What is Chronic venous insufficiency (CVI) ?
The function of the veins is to return the blood upwards to the heart. However the gravity acts in exactly opposite direction. The veins have valves to prevent the blood falling back downwards. Chronic venous insufficiency is a condition that occurs when the venous wall and/or valves in the leg veins are not working effectively, causing the blood to leak downwards consequently making it difficult for blood to return to the heart from the legs and causes blood to “pool” or collect in these veins, and this pooling is called venous stasis.
Chronic venous insufficiency that develops as a result of DVT is also known as post-thrombotic syndrome. As many as 30 percent of people with DVT will develop this problem within 10 years after diagnosis.
CVI is often associated with varicose veins, which are twisted, enlarged veins close to the surface of the skin. They can occur almost anywhere, but most commonly occur in the legs.
What are the symptoms of CVI?
As the disease progresses, the complexities of the disease and its treatment and seriousness increases.
This is precisely the reason why it is very important to see your doctor if you have any of the symptoms of CVI. The problem will not go away if you wait, and the earlier it is diagnosed and treated, the better your chances of preventing serious complications.

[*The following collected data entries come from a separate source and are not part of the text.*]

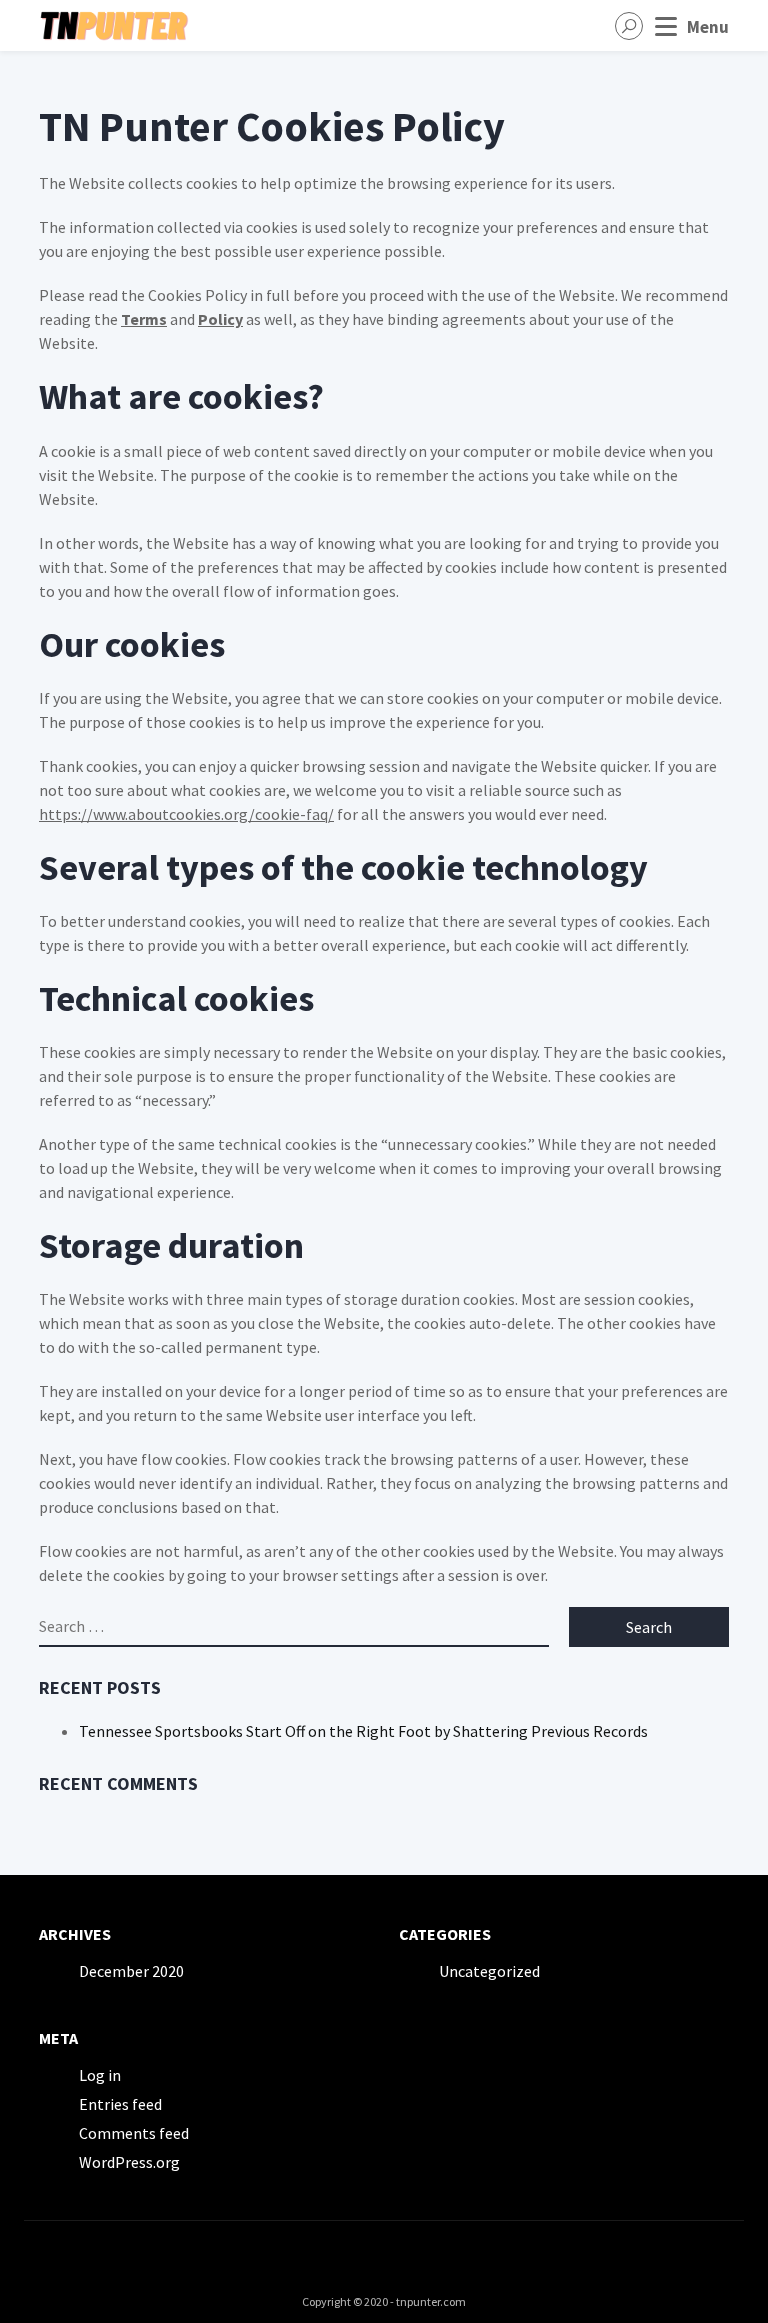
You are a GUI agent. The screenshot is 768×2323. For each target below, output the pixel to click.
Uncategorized (489, 1971)
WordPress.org (129, 2162)
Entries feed (120, 2104)
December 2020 (131, 1971)
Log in (100, 2075)
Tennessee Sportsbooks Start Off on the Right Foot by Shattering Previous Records (363, 1731)
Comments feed (134, 2133)
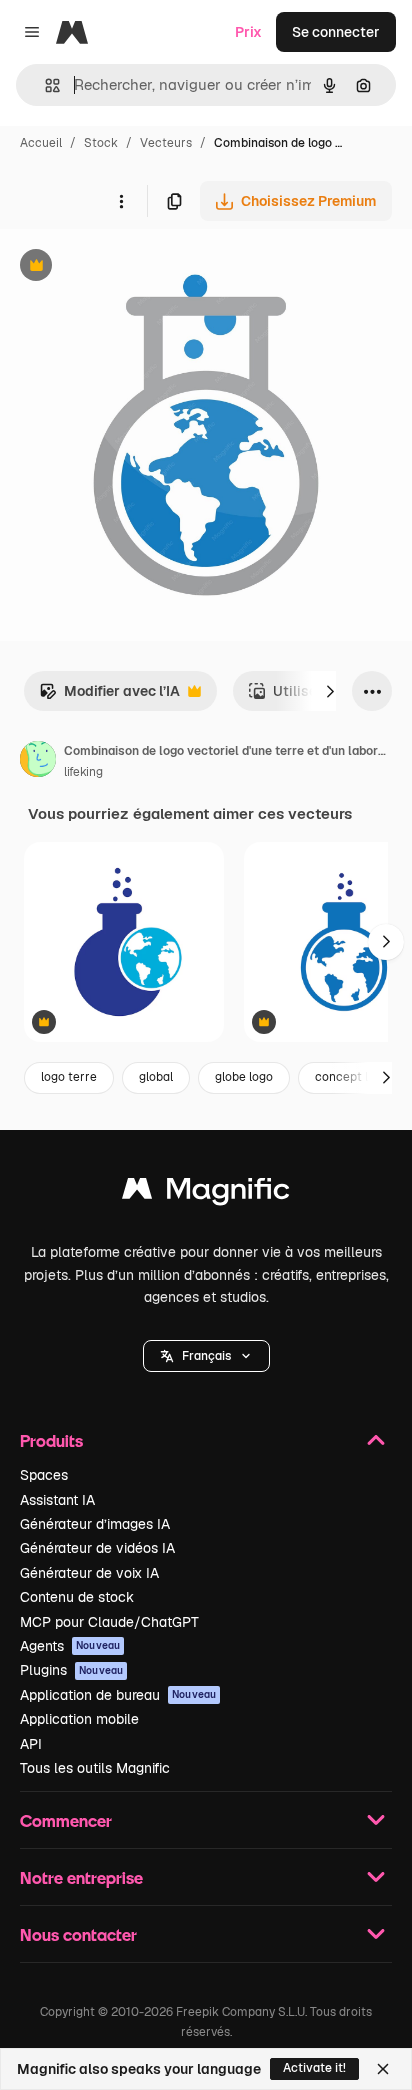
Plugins (71, 1670)
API (31, 1744)
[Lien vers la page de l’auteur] (38, 762)
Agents (70, 1646)
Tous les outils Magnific (95, 1768)
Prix (248, 32)
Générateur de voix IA (89, 1573)
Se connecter (336, 32)
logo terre (69, 1077)
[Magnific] (206, 1193)
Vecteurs (166, 143)
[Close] (383, 2069)
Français (206, 1356)
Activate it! (314, 2068)
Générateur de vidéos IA (97, 1548)
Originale (132, 267)
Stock (101, 143)
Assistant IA (57, 1500)
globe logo (244, 1077)
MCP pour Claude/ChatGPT (109, 1622)
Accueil (41, 143)
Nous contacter (78, 1934)
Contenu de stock (77, 1597)
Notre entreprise (81, 1877)
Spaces (44, 1475)
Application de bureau (118, 1695)
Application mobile (79, 1719)
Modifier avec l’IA (109, 696)
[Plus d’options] (121, 201)
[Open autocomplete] (44, 85)
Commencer (66, 1820)
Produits (51, 1440)
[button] (206, 1356)
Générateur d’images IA (95, 1524)
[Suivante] (330, 691)
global (156, 1077)
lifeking (83, 772)
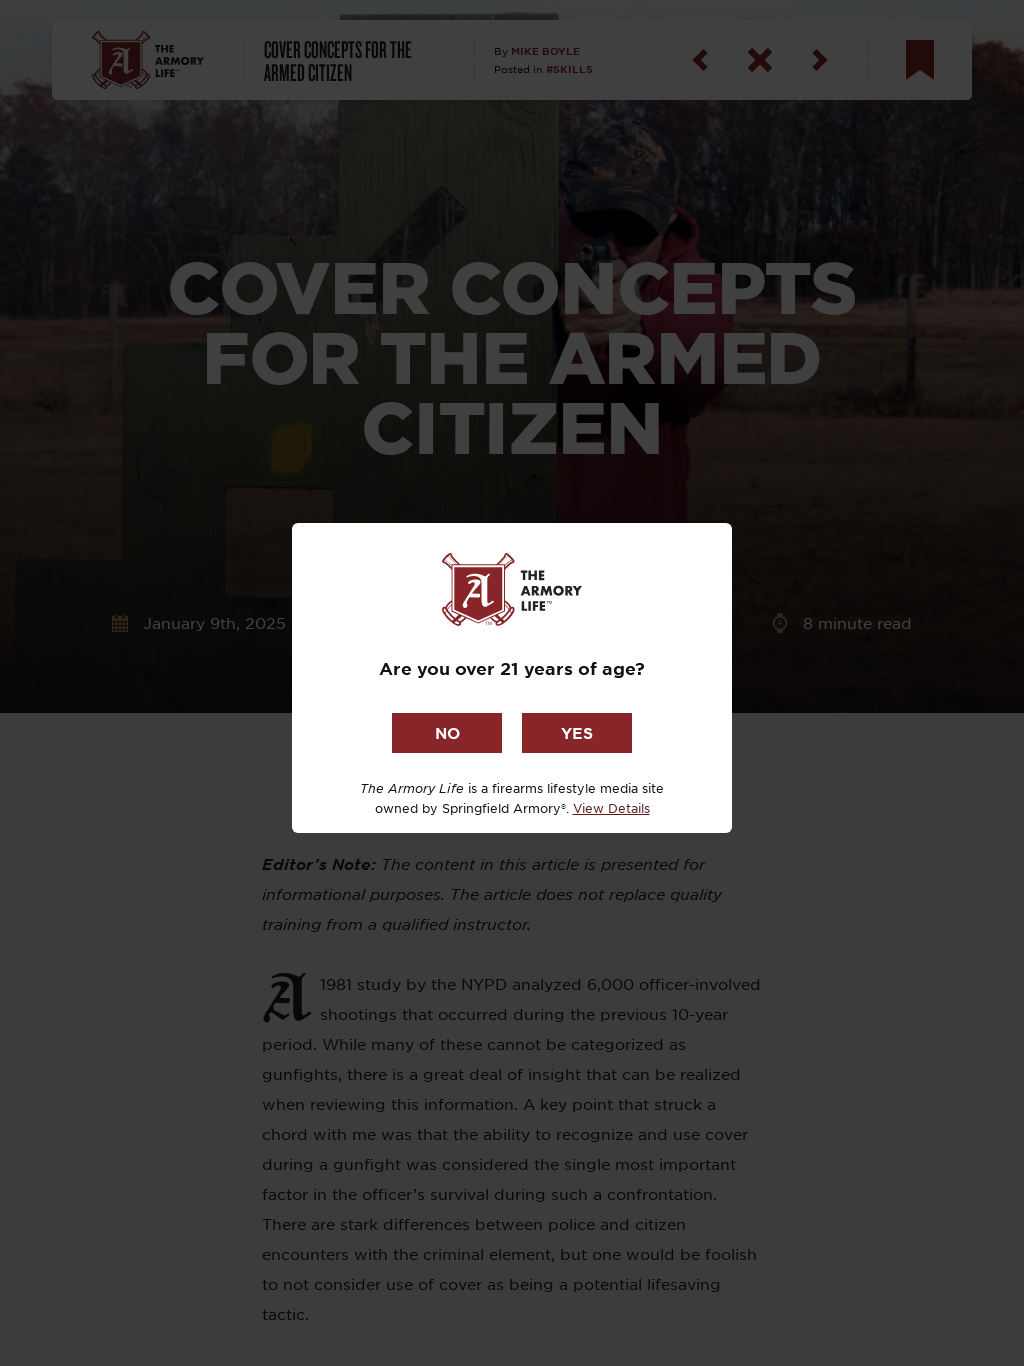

Swelling in the lower legs and ankles, especially after extended periods of standing
Aching or tiredness in the legs
New varicose veins
Leathery-looking thick skin on the legs
Flaking or itching skin on the legs or feet
Stasis ulcers (or venous stasis ulcers)
If CVI is not treated, the pressure and swelling increase and cause inflammation and result in a condition called lipodermatosclerosis. The pressure can increase until the tiniest blood vessels in the legs (capillaries) burst. When this happens, the overlying skin takes on a reddish-brown color and is very sensitive to being broken if bumped or scratched.
At the least, burst capillaries can cause local tissue inflammation and internal tissue damage. At worst, this leads to ulcers, open sores on the skin surface. These venous stasis ulcers are difficult to heal and can become infected. When the infection is not controlled, it can spread to surrounding tissue, a condition known as cellulitis.
How to diagnose?
To diagnose CVI, your doctor will take a complete medical history and physical exam where doctor will carefully examine your legs. A test called duplex or Doppler ultrasound may be used to examine the blood circulation in your legs. During the vascular ultrasound, a transducer (small hand-held device) is placed on the skin over the vein to be examined. The transducer emits sound waves that bounce off the vein. This modality is radiation free and is completely safe. These sound waves are recorded, and an image of the vessel is created and displayed on a monitor. This study helps evaluate competence of valves and also status of patency of veins.
How is CVI treated?
The most conservative way to treat is to wear compression stockings. They come in different compressions varying from 8 to 10 mm Hg, up to 40 to 50 mm Hg and of varying lengths and sizes. Your doctor can recommend the compression that is right for you.
If you wear compression stockings, be sure to take them off at the end of the day to wash and dry them, and to clean and check your skin. Make sure the stockings fit so there is no bunching. Elastic stockings that fit poorly can actually make your condition worse by blocking blood flow in the area where they have bunched up.
How to Treat and prevent chronic venous insufficiency?
To treat CVI and also to reduce your risk of developing CVI, one must follow these guidelines:
Eat a healthy balanced diet.
Quit smoking, alcohol
Get active and exercise regularly
Avoid wearing tight clothing such as tight girdles or belts.
If you are overweight, you need to lose weight.
Avoid prolonged sitting or standing.